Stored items
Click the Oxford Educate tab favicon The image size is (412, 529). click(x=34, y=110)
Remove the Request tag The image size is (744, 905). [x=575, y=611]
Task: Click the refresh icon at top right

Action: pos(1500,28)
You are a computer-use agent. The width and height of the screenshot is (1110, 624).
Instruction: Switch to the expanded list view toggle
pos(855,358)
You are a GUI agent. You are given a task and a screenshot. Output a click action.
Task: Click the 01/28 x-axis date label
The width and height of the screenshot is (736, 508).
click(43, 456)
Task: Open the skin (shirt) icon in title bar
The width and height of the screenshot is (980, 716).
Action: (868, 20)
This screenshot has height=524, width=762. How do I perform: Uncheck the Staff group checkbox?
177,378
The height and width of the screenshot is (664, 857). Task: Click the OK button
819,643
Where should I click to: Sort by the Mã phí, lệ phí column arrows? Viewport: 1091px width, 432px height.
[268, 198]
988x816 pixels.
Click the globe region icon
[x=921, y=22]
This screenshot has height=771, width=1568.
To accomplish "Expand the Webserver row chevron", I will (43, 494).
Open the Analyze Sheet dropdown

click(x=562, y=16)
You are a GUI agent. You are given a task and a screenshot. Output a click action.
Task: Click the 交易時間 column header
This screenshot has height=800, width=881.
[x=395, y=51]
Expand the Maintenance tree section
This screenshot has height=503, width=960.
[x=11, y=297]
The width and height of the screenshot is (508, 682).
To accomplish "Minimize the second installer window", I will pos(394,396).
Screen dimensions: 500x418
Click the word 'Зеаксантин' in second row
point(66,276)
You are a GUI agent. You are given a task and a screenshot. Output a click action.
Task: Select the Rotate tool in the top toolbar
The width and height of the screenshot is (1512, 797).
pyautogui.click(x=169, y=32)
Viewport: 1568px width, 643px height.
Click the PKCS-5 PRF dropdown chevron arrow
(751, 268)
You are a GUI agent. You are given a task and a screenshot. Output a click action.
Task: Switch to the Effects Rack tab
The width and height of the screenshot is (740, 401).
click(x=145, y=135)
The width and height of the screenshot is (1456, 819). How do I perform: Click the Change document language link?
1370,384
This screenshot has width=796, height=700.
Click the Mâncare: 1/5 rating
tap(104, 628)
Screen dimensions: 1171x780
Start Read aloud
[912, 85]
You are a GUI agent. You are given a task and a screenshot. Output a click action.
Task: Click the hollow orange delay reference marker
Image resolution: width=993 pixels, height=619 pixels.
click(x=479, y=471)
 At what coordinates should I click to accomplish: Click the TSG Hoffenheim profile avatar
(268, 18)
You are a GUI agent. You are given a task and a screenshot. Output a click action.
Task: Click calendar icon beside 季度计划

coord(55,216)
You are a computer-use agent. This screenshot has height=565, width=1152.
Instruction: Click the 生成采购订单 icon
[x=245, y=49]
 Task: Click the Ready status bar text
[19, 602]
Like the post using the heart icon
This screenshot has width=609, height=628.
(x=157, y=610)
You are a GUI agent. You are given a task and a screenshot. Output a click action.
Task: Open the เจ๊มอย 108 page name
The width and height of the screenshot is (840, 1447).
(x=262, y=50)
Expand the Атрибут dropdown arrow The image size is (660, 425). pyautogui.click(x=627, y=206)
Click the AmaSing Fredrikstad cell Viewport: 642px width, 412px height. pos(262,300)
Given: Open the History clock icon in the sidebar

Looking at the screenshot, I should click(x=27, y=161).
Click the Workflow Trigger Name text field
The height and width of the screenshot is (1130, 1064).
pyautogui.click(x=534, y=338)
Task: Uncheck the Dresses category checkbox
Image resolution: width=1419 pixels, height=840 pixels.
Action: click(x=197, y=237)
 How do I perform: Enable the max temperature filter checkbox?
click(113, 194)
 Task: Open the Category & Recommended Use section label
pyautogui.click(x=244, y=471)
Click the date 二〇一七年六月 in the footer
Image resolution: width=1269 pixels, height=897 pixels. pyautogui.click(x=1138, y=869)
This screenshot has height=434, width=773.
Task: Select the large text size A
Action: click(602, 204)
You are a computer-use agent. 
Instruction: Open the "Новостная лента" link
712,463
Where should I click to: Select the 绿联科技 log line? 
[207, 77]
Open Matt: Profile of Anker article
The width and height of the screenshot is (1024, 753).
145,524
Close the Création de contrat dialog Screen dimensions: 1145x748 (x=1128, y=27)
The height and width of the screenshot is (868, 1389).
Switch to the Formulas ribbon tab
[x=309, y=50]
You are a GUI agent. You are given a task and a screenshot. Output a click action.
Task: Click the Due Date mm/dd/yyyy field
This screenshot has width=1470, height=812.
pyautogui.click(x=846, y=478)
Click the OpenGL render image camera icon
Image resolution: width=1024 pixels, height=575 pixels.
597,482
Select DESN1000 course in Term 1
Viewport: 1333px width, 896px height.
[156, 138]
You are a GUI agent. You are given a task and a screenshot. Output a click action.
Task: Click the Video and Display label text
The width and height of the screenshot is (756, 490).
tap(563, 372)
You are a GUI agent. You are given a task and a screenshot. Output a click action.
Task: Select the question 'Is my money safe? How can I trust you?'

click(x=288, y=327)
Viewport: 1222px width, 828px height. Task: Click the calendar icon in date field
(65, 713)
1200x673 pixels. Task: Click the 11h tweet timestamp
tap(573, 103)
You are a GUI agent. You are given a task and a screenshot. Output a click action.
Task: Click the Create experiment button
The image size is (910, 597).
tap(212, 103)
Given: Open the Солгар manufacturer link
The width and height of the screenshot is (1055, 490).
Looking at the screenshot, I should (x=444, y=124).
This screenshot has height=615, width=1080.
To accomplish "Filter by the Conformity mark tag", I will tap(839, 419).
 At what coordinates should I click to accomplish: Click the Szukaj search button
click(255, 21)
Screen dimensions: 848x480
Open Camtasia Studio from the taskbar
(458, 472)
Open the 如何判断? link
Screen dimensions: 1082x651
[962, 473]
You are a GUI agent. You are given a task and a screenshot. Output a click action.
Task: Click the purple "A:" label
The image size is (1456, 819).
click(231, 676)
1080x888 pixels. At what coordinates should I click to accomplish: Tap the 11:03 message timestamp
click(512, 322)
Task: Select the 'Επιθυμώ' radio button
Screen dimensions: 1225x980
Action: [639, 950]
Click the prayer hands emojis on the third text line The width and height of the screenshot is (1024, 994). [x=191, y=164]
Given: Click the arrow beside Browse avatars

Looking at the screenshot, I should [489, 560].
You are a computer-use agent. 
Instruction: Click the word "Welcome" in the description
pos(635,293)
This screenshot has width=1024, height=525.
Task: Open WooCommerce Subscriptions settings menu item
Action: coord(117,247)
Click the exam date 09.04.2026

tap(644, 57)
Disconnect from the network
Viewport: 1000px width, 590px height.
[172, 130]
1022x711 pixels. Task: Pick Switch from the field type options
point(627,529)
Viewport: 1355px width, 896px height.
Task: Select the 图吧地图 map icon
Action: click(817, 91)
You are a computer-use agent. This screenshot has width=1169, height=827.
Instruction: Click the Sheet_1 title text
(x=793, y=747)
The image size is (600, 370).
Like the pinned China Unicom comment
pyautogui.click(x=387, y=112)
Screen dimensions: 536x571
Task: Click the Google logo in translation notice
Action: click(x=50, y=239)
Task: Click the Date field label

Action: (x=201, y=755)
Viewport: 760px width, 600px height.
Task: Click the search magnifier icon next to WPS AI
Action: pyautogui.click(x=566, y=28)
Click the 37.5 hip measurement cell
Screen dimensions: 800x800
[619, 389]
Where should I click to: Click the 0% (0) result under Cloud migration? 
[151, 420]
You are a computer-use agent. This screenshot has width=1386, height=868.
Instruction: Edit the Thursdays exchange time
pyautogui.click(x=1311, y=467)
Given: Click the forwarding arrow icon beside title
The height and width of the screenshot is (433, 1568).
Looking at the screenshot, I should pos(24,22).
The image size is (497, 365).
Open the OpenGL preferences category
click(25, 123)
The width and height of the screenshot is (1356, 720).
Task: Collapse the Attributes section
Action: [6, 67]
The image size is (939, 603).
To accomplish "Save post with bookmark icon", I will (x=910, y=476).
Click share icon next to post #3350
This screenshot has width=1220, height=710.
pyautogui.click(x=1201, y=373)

WHAT YOU NEED TO DO:
When a line in the records contains the string "computer", it counts; state how many lines count, with no other words.

RESPONSE AREA:
6